--- START ---

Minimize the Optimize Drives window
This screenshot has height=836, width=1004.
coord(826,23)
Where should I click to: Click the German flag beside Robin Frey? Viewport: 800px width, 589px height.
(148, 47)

--- END ---

* Problem
Nothing but the lines from the one containing "This screenshot has height=836, width=1004." through the last line of the data above should be set down, word for word.

* Expected answer
This screenshot has height=836, width=1004.
coord(826,23)
Where should I click to: Click the German flag beside Robin Frey? Viewport: 800px width, 589px height.
(148, 47)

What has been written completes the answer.